While the Augustine committee wraps up its final report, NASA hasn’t been standing still waiting for it. In an article in Monday’s issue of The Space Review, I wrote about Bolden’s statements in his Space Transportation Association speech on Thursday about what NASA’s internal planning:
While the Augustine committee did its work this summer, Bolden said that a NASA “leadership team” has also been studying exploration, focusing initially more on “why” rather than “how”. That team, including associate administrators and center directors, has been meeting by telecon for the last couple of months, three days a week for up to three hours at a time. “We started with asking the question ‘why': why do we do this?” he said. “Why do we risk human life in the exploration of space?”

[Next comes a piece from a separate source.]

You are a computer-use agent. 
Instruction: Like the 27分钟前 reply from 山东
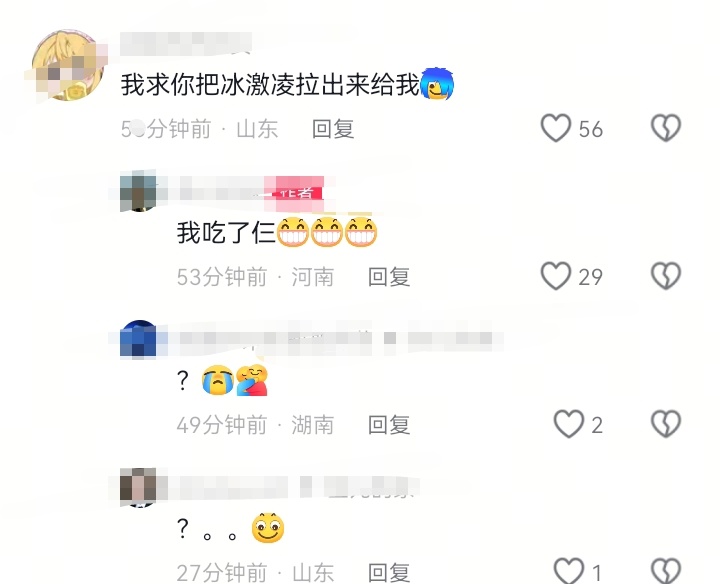[x=569, y=571]
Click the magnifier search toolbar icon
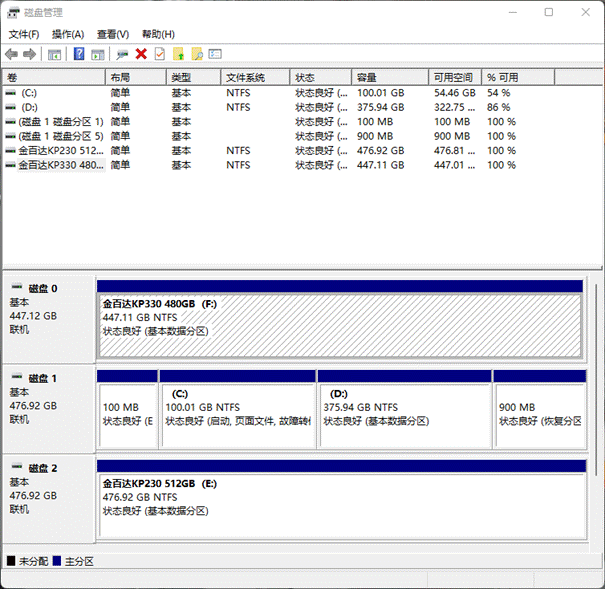 [x=197, y=54]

Bolden didn’t say what answers the team came up with during the meetings, but did state that the team has moved on to the question of how to carry out human space exploration. That, he said, was a different approach from the Augustine committee, which he felt focused more on technical architectures than on the reasons why (although the committee did take up the question internally, as Jeff Greason, a committee member, recently noted.) “When you get stuck with architecture, you can do bad things,” Bolden said. “You really want to find out why you want to do something, and then ask yourself if this is what we want to do, how do we best accomplish it?”
Bolden said the team has been “migrating to a position that we want to recommend to the president,” without offering any specifics about what that might be.

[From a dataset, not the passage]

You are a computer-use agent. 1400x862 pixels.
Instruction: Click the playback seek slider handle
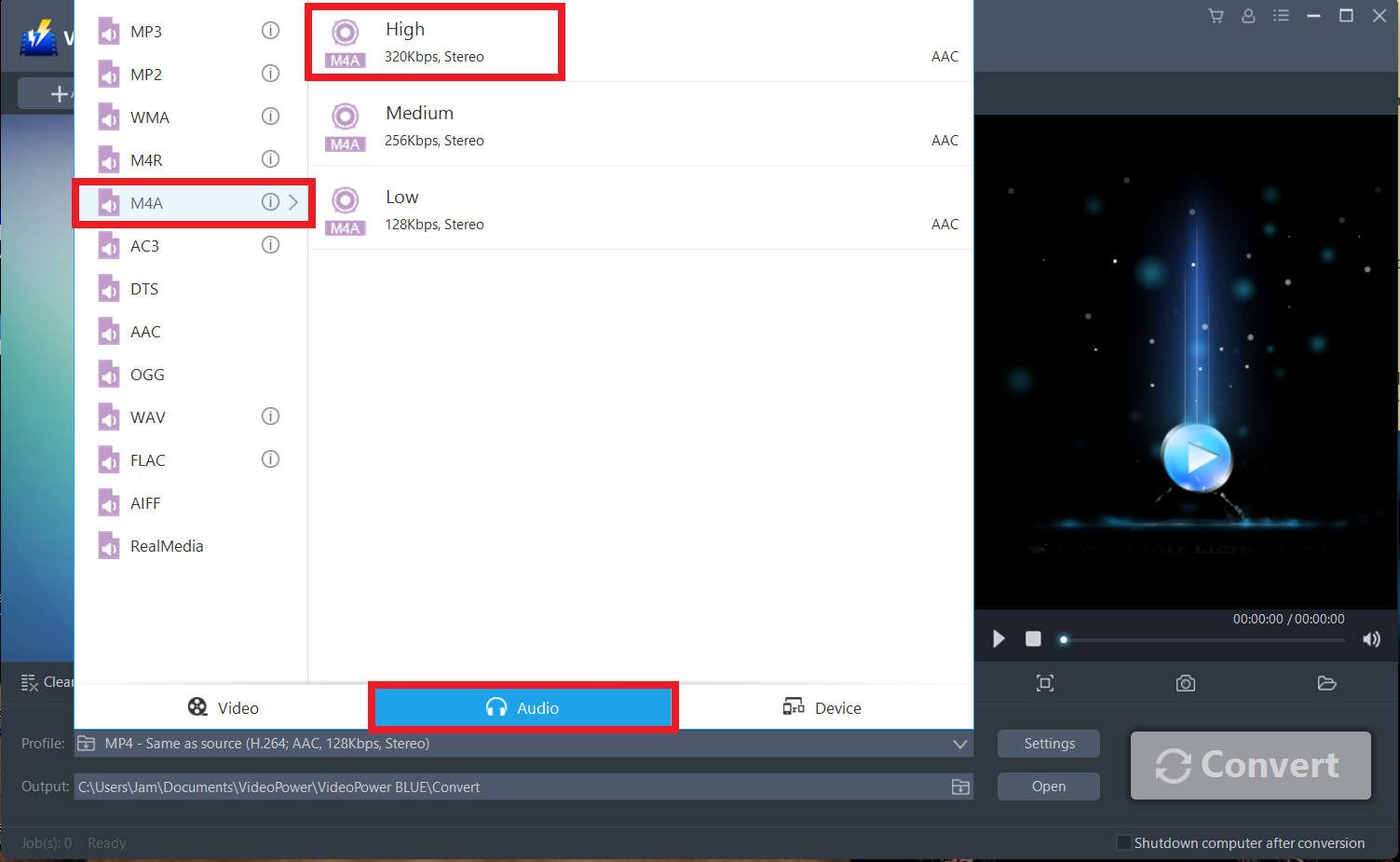[x=1064, y=639]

While Bolden didn’t mention any specifics in Washington, he did let slip a few details about what might be included on Monday at the IAC in Daejon, South Korea, Flightglobal.com reports. Bolden was clearly interested in developing a heavy-lift vehicle, saying that NASA was “costing” such a launcher, which the report believes is the Ares 5 “Lite” vehicle mentioned in the Augustine committee report instead of a shuttle-derived alternative or even simply re-estimating the development cost of the Ares 5 itself. He was also cool to using EELV-derived vehicles, saying that they “are not man-rated [and] they are middle class”, according to the Flightglobal.com report.